- _Direction_
Rewrite the data between the lines holding "1568x759 pixels. At" and "Action: point(29,27)", inclusive, as a JSON list of strings with one string per line and blank lines left out.
START Raw data
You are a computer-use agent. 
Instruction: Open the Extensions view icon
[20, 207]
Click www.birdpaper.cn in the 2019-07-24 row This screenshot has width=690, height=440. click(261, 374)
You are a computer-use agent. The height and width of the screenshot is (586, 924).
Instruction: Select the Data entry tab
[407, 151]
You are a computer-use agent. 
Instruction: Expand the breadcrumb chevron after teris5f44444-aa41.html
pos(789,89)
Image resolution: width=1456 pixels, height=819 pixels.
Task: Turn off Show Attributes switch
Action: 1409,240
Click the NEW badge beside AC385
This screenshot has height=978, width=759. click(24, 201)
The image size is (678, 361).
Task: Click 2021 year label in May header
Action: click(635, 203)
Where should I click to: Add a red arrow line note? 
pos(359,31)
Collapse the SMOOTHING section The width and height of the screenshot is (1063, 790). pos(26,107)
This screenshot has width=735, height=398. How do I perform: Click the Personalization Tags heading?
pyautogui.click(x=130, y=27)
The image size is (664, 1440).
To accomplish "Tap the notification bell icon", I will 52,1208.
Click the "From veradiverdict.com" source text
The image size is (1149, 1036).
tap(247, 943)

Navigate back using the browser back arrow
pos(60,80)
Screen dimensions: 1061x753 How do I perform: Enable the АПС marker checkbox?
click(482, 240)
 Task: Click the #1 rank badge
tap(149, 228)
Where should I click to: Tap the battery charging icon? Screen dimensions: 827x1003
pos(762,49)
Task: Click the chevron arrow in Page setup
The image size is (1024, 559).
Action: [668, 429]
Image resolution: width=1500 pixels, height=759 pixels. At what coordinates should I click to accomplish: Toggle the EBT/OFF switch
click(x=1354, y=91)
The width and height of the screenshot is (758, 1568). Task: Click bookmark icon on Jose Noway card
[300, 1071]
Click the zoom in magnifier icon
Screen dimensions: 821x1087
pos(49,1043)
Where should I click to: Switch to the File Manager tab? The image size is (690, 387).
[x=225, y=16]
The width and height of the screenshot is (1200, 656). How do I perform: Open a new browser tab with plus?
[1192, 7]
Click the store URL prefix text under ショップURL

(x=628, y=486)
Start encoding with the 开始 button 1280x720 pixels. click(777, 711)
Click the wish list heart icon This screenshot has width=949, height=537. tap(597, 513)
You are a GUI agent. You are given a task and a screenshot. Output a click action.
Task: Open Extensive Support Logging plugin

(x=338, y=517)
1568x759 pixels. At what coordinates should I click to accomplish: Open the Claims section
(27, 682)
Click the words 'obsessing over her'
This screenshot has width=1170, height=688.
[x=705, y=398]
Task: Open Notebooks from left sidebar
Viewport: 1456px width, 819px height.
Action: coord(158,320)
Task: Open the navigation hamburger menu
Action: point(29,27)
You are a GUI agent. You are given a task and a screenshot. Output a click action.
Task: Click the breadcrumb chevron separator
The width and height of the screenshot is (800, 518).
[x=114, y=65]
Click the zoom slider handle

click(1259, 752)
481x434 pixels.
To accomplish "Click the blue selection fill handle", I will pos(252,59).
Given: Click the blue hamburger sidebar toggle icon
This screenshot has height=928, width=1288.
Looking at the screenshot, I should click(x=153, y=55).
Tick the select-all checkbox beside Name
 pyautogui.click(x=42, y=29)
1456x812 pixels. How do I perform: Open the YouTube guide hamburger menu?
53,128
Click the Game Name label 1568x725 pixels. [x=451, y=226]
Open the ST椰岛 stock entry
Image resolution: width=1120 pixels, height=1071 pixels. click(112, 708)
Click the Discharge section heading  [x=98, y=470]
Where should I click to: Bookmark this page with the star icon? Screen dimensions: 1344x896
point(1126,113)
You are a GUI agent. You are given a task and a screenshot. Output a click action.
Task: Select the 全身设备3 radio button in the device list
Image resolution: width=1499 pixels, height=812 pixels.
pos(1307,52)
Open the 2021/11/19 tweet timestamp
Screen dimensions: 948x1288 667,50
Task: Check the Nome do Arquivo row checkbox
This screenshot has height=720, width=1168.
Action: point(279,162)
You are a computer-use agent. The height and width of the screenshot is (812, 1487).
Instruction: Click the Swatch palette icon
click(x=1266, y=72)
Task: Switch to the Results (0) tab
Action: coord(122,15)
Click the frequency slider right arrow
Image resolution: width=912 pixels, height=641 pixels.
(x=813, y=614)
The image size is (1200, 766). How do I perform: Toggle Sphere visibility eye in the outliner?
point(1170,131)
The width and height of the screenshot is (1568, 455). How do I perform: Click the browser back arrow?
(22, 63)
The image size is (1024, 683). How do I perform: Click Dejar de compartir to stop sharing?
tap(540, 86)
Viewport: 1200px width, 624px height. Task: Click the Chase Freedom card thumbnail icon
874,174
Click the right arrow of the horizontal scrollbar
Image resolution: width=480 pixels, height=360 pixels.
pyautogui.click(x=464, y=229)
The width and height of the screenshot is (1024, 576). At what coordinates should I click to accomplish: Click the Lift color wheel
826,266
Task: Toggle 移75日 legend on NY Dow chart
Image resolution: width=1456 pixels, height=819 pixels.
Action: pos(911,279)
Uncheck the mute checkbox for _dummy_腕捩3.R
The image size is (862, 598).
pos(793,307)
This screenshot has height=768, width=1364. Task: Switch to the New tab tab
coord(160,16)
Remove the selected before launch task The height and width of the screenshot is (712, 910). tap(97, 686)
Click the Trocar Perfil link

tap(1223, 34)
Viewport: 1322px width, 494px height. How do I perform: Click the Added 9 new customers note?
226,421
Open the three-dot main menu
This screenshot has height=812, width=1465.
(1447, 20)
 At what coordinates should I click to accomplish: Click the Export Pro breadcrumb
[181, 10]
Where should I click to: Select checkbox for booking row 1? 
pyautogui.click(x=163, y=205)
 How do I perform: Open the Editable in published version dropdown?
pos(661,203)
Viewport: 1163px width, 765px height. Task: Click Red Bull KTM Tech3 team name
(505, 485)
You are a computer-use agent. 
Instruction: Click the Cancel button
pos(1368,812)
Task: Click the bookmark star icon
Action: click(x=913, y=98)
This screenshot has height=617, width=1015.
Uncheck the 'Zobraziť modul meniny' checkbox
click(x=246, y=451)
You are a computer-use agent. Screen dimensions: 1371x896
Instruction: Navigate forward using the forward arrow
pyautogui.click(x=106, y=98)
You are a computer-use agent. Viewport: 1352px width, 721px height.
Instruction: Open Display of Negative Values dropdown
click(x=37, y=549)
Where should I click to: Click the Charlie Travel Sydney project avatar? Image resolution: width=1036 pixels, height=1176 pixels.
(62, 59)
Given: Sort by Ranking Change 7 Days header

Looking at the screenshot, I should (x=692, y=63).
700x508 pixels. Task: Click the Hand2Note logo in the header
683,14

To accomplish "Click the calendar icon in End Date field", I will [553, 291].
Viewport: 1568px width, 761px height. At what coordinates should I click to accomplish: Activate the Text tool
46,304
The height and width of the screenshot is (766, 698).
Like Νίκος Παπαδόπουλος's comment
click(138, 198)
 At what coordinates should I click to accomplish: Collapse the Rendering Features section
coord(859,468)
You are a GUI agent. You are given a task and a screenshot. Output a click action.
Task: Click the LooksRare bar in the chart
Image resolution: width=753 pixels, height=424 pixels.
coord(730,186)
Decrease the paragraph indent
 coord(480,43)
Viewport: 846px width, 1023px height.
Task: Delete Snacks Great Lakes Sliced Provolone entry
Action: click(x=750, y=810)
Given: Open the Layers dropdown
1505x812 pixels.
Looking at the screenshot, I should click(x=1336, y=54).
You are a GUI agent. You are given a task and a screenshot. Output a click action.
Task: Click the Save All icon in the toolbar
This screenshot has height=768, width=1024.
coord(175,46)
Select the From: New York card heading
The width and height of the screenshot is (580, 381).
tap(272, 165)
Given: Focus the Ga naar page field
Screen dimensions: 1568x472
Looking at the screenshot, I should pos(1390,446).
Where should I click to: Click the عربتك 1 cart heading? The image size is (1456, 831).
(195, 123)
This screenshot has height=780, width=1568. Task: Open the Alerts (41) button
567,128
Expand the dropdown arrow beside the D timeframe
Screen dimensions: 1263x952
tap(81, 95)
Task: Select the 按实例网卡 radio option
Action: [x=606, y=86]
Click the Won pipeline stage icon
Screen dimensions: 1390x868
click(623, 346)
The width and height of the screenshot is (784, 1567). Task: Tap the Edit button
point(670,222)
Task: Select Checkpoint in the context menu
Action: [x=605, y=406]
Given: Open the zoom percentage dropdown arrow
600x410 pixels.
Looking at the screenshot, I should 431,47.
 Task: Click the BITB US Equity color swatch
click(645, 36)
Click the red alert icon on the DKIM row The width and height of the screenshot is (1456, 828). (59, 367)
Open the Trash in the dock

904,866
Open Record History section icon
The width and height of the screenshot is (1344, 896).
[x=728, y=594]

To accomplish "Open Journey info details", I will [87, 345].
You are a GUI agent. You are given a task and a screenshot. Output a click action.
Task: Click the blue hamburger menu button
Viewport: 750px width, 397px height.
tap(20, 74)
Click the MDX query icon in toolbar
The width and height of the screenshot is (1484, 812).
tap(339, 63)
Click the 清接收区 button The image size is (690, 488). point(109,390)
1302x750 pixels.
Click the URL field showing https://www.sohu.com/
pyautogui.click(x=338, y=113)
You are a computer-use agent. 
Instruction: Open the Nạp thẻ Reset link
END Raw data
- _Final result_
[
  "1568x759 pixels. At what coordinates should I click to accomplish: Open the Claims section",
  "(27, 682)",
  "Click the words 'obsessing over her'",
  "This screenshot has width=1170, height=688.",
  "[x=705, y=398]",
  "Task: Open Notebooks from left sidebar",
  "Viewport: 1456px width, 819px height.",
  "Action: coord(158,320)",
  "Task: Open the navigation hamburger menu",
  "Action: point(29,27)"
]